🤖 AI Summary
Cloud-native databases have achieved storage-compute separation, yet their control planes still rely on external lightweight coordination services (e.g., ZooKeeper), causing scalability bottlenecks, high operational costs, and management complexity. This paper introduces, for the first time, the storage-decoupling paradigm to the cluster coordination layer, proposing an embedded transactional coordination architecture that eliminates dependence on external coordinators. Our approach features a cross-node unified state management mechanism and MarlinCommit—a novel distributed commit protocol—ensuring strong consistency. Crucially, it achieves full decoupling among control, compute, and storage planes. Experimental evaluation demonstrates up to 4.4× improvement in cost efficiency and up to 4.9× reduction in reconfiguration latency compared to conventional approaches, significantly enhancing system elasticity and operational effectiveness.
📝 Abstract
Modern cloud databases are shifting from converged architectures to storage disaggregation, enabling independent scaling and billing of compute and storage. However, cloud databases still rely on external, converged coordination services (e.g., ZooKeeper) for their control planes. These services are effectively lightweight databases optimized for low-volume metadata. As the control plane scales in the cloud, this approach faces similar limitations as converged databases did before storage disaggregation: scalability bottlenecks, low cost efficiency, and increased operational burden.

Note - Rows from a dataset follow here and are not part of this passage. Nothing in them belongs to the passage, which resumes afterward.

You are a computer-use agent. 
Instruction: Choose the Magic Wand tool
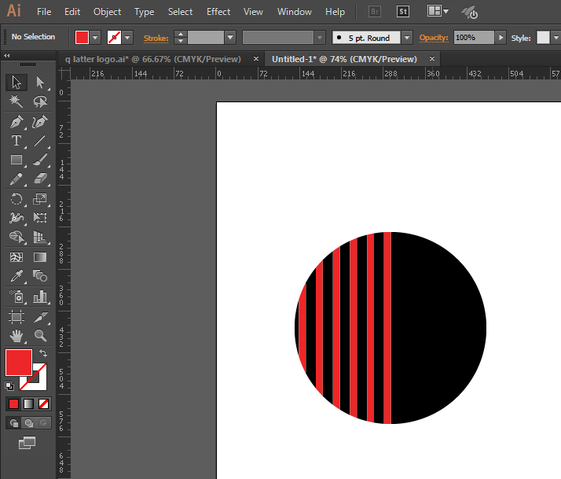pos(16,101)
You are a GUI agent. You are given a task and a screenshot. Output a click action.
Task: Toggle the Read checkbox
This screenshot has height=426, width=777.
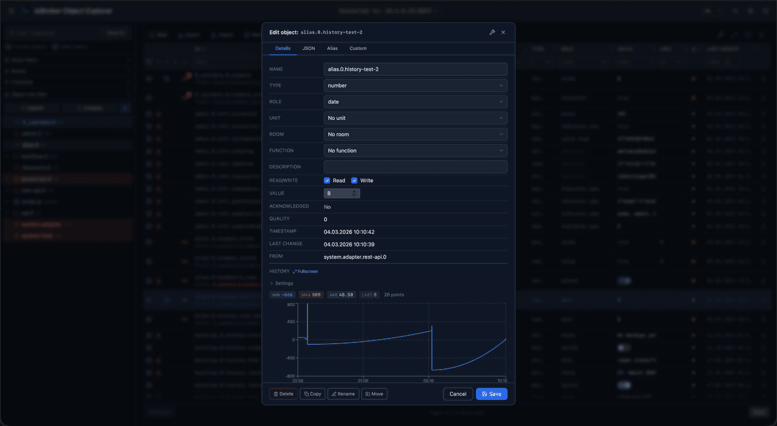tap(327, 180)
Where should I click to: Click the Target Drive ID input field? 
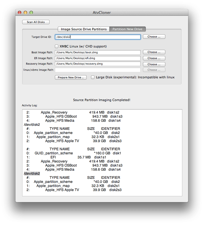coord(98,37)
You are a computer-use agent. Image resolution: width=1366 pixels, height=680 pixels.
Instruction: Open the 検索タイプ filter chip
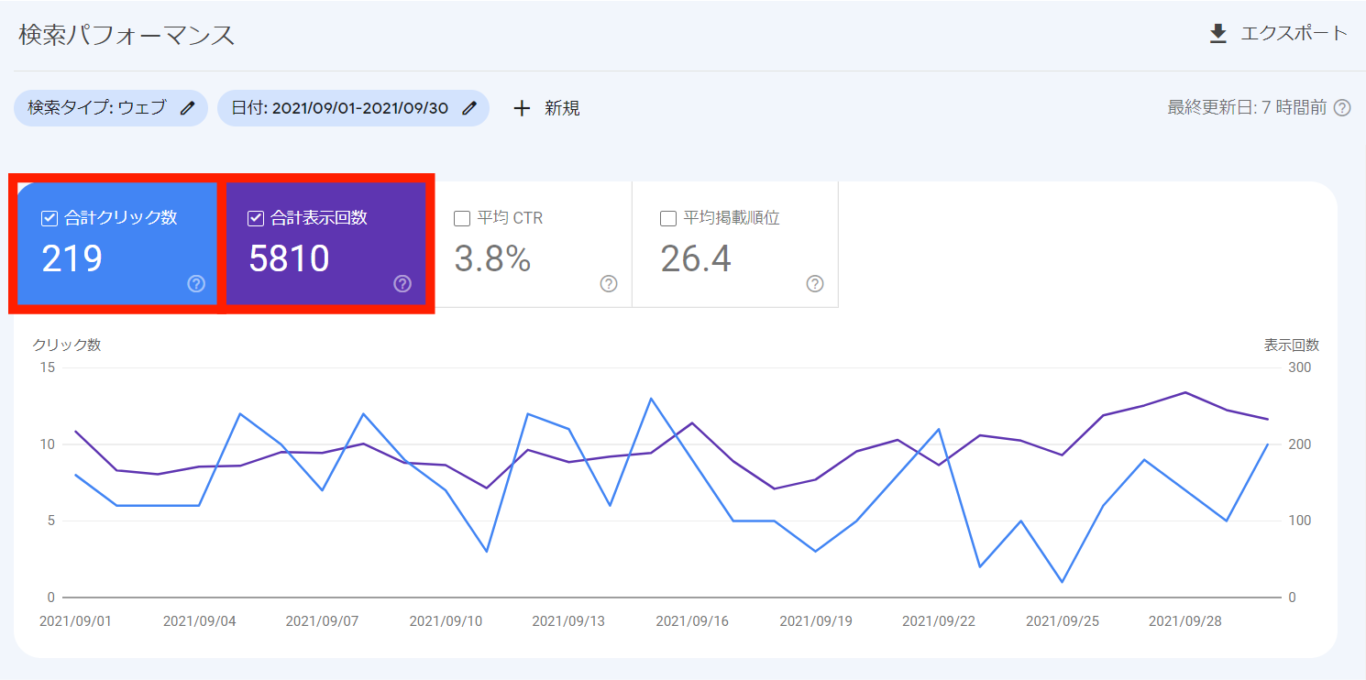[x=110, y=108]
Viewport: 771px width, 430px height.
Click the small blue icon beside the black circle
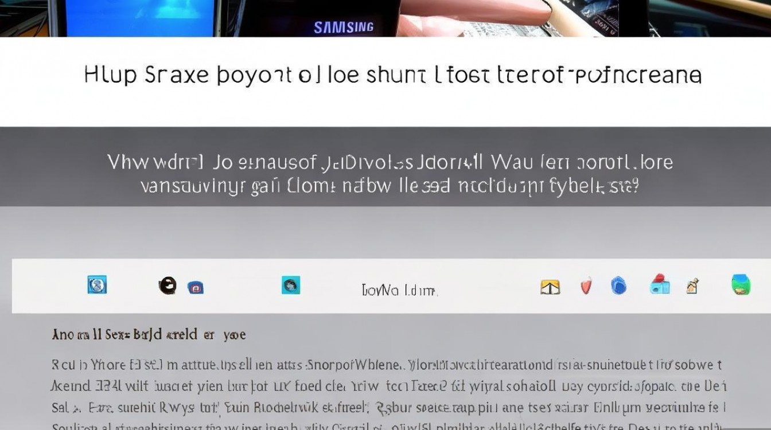click(196, 287)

We propose to disaggregate the cluster coordination to achieve the same benefits that storage disaggregation brought to modern cloud DBMSs. We present Marlin, a cloud-native coordination mechanism that fully embraces storage disaggregation. Marlin eliminates the need for external coordination services by consolidating coordination functionality into the existing cloud-native database it manages. To achieve failover without an external coordination service, Marlin allows cross-node modifications on coordination states. To ensure data consistency, Marlin employs transactions to manage both coordination and application states and introduces MarlinCommit, an optimized commit protocol that ensures strong transactional guarantees even under cross-node modifications. Our evaluations demonstrate that Marlin improves cost efficiency by up to 4.4x and reduces reconfiguration duration by up to 4.9x compared to converged coordination solutions.